Should the military be handling domestic cybersecurity? That seems especially perilous to civil liberties, something out of dystopian sci-fi.

The military's role isn't to provide peace and justice for citizens, it's to kill people and destroy things. That's not an insult to the military, that's what soldiers will tell you; we need to be realistic about it. They should not be operating around civilians in peacetime (except in special circumstances).

[dillondoyle]

Not securing cyber and our infrastructure will kill and destroy things.

What would be an example of a civil liberty violated by for instance standing up a large Brigade or service of tech soldiers who secure, patch, work to shore up our critical infra and services? + a lot of funding; we already prop up the lockheads of the country.

I agree that it seems our Gov. can't be trusted not to intrude into our communications and other civil liberties.

But this is more about industrial control, supply chains, the foundation of software etc.

The gov didn't react or try to stop speech attacks on digital platforms even though they knew it was happening. They didn't even report it was happening because of I think naive political concerns.

Personally I liken it to missile defense and other existing programs which we spend a HUGE amount of money on.

Not securing our infrastructure could have even bigger consequences.

We're already in a growing cold war, personally I think decent potential to go hot within a decade.

Even looking at the little publicly reported easy hacks the, let alone the unknown advanced capabilities of state actors, the first salvo attacks will probably wipe out a huge portion of both sides infrastructure and basic digital necessities to function in our society. At least we're getting more serious about defending space because the military has their owned assets up there.

Maybe MAD would focus these attacks on military targets but I don't trust these nation states, or perhaps our own, to limit the radius. And maybe it's not even possible with how inter connected things are.

[wolverine876]

I completely agree that the infrastructure needs to be secured, and that it requires a lot of funding. I'm saying the military is the wrong organization for domestic operations.

What happens when the military believes an attack is coming from a private citizen? Can they spy on or take action against that person? Can that alleged attacker's computer be seized? On what evidence?

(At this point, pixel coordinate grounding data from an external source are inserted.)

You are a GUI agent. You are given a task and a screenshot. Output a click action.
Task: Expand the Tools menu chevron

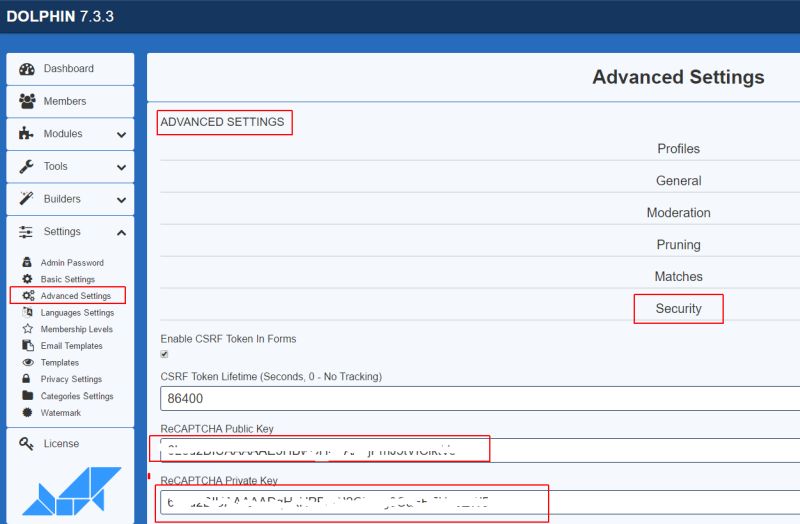[121, 167]
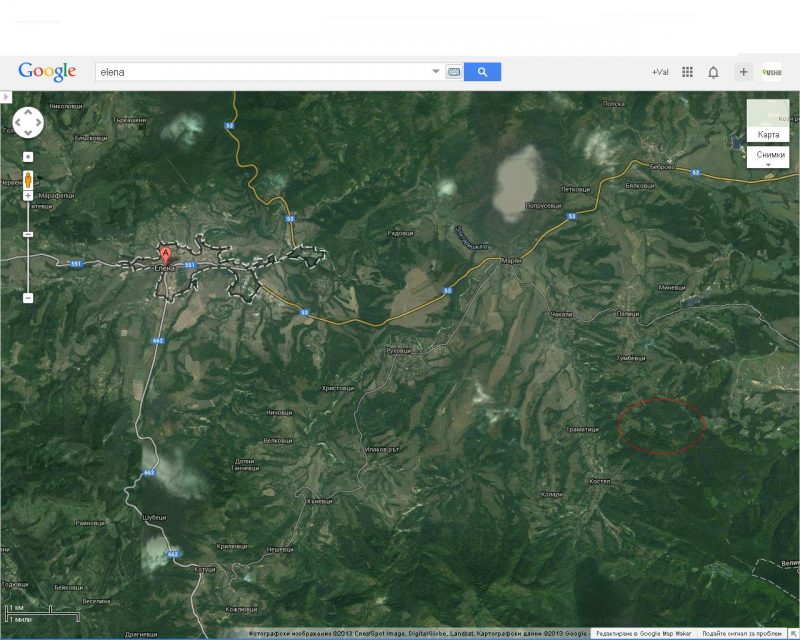Open the on-screen keyboard input tool
Image resolution: width=800 pixels, height=640 pixels.
pos(454,72)
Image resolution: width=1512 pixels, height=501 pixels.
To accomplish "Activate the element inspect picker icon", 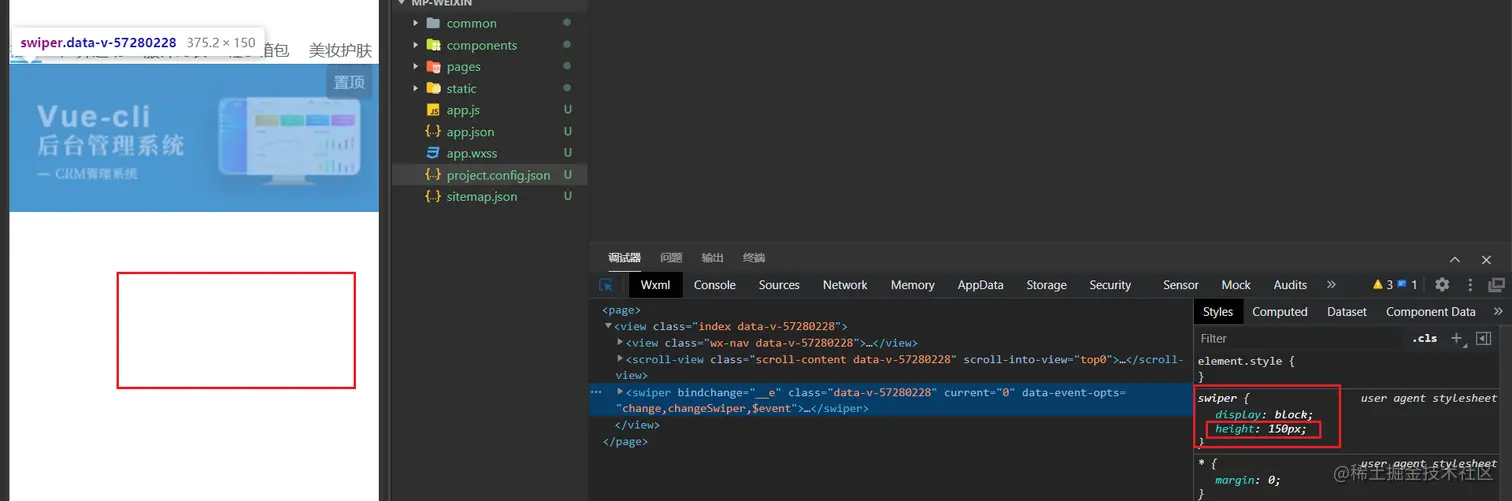I will 606,285.
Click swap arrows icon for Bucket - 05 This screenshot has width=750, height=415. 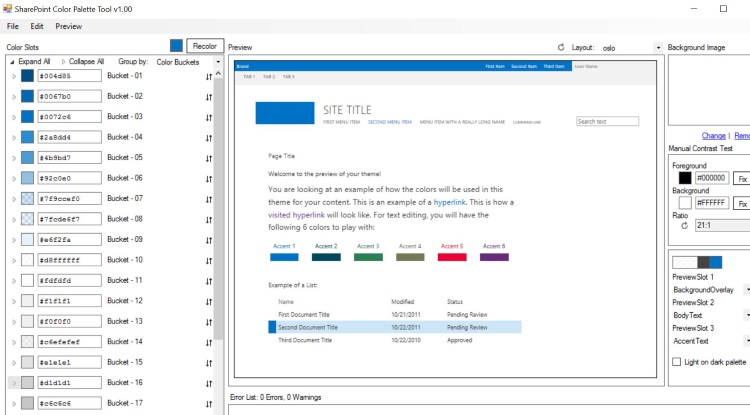[209, 158]
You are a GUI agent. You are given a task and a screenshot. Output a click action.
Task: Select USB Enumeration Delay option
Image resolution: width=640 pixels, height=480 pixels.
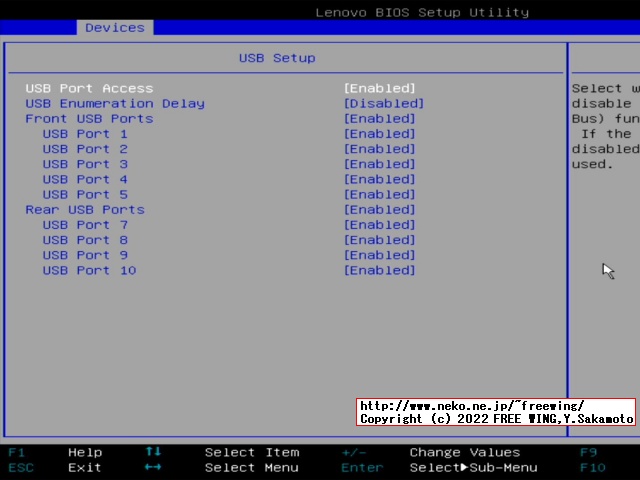pos(115,103)
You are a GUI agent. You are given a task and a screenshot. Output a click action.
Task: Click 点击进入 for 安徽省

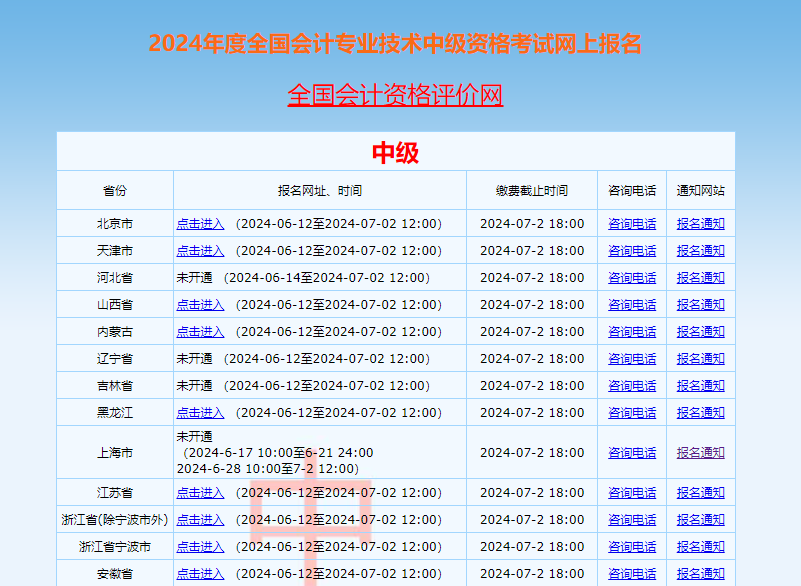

What if the military determines that effective security means surveilling a wide area before an attack, or collecting all citizen data to have a source to search for clues in case of an attack? What if they determine, which some already agree, that the best defense is a good offense?

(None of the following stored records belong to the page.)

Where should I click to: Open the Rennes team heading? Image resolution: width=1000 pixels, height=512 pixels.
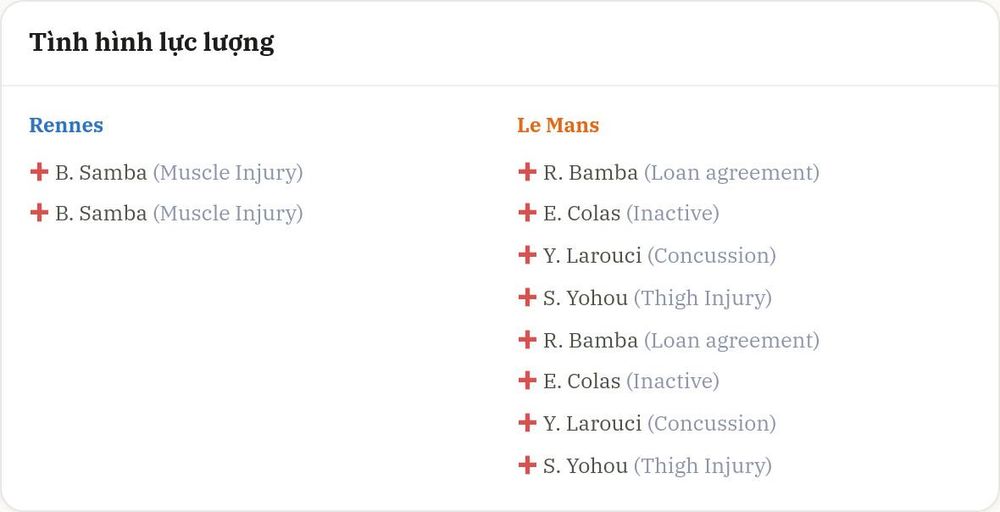pos(66,125)
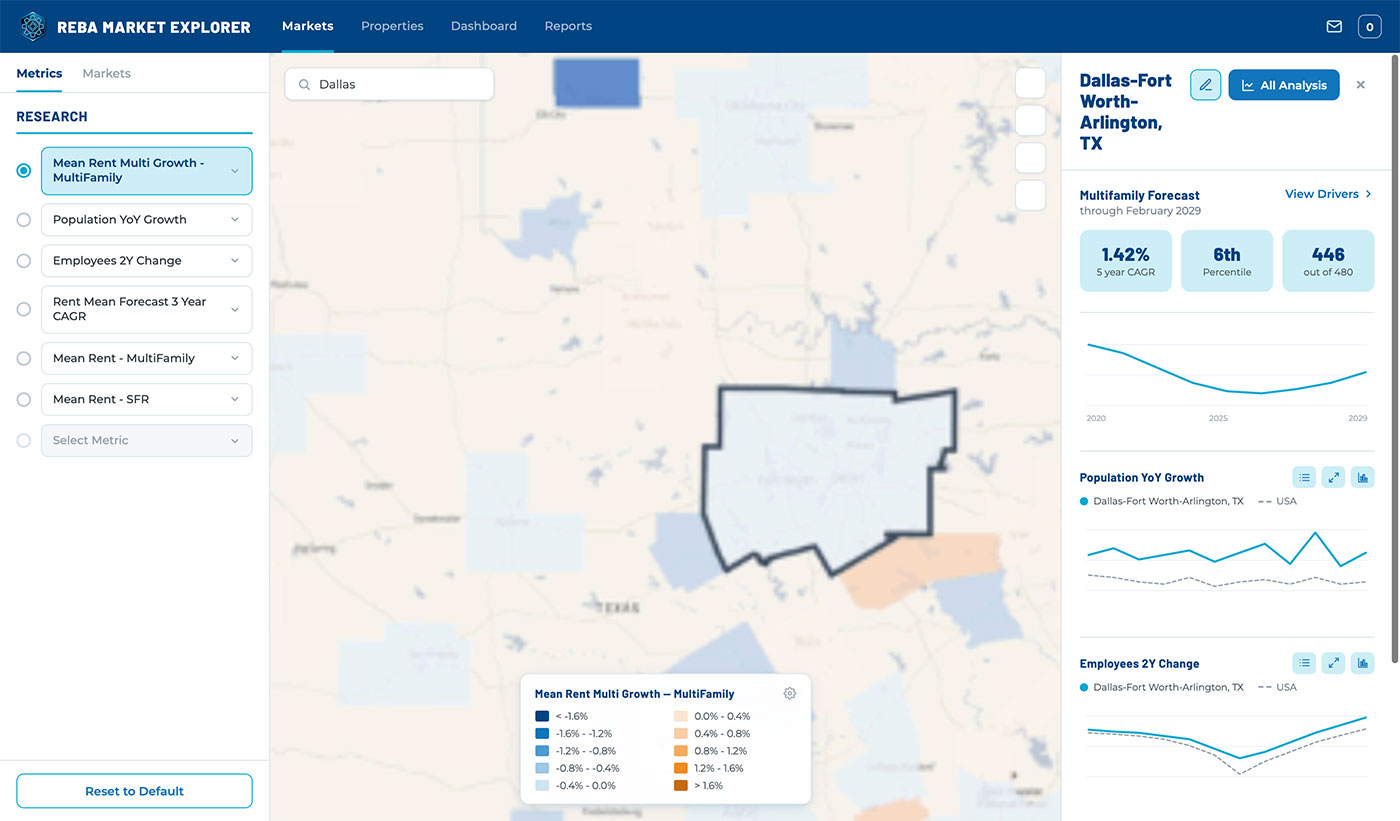Open the mail envelope icon
Screen dimensions: 1400x821
pos(1334,27)
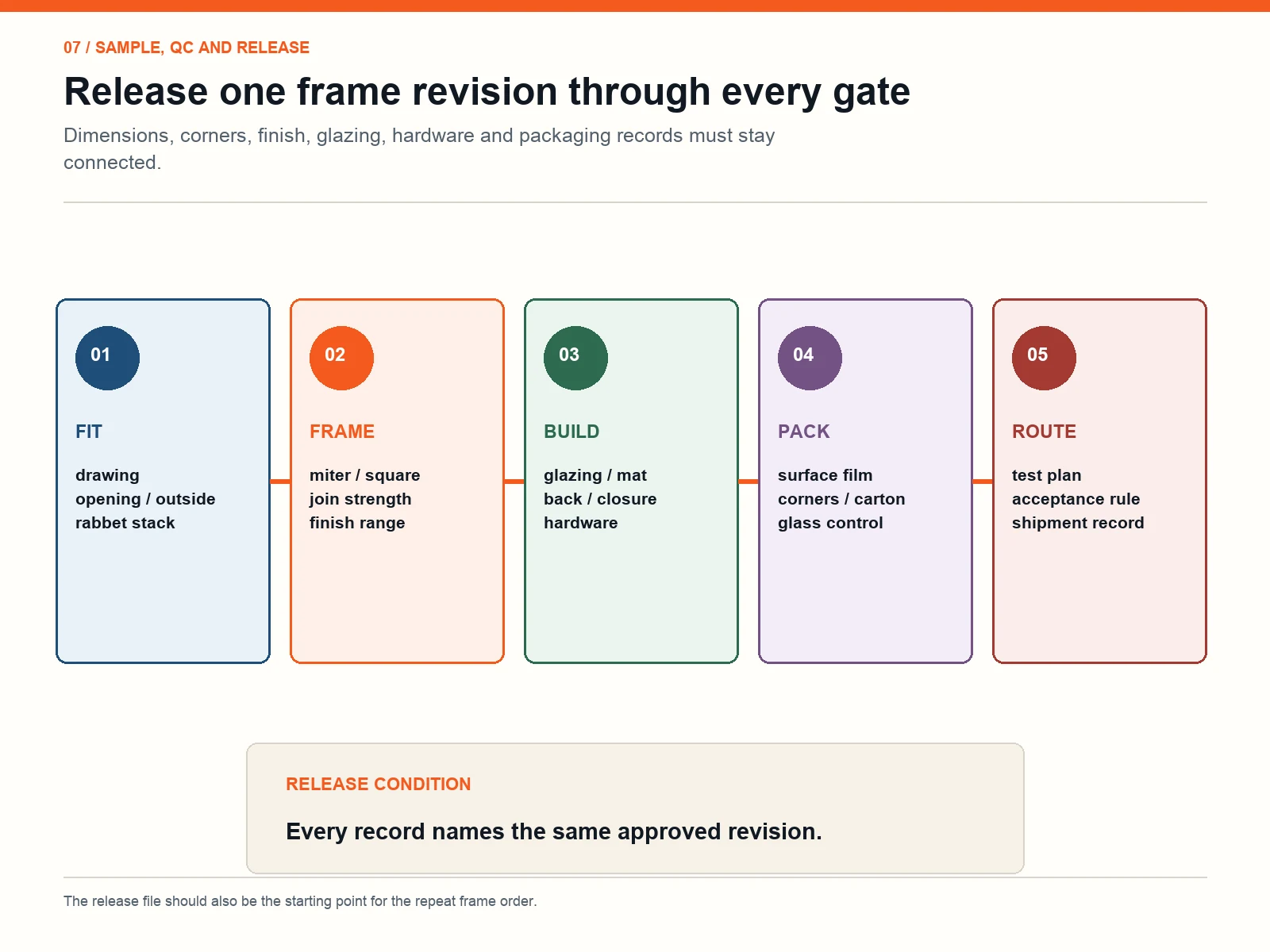Click the slide title 'Release one frame revision'
The image size is (1270, 952).
click(x=487, y=92)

I'm of a mind that the security should be a regulation, and the infrastructure operators have to meet it. The NIST can develop standards and techniques, but the safety of infrastructure is part of the cost of doing business. Your plant can't be a menace to the community due to risk of explosion, pollution, etc. - it seems no different. The operators have gotten away with buying cheap, crappy IT for years. It's time to invest seriously in rigorous, quality engineering.

[dillondoyle]

There are also a ton of scary 'laws' like extra judicial 'border' areas which go wayyy into our country from agencies that are being militarized. Justice doesn't need swat teams...

I would be into a non-military branch. it baffles me we haven't funded this. Regulations are also a good first step, but don't seem enough alone. though HIPA and SOC seem fairly ok at least with low level stuff.

If we're going to spend $2T on infra throw at least $100 billion on this, some more to pay to onshore more critical chip & manufacturing. But Republicans are stuck on cars.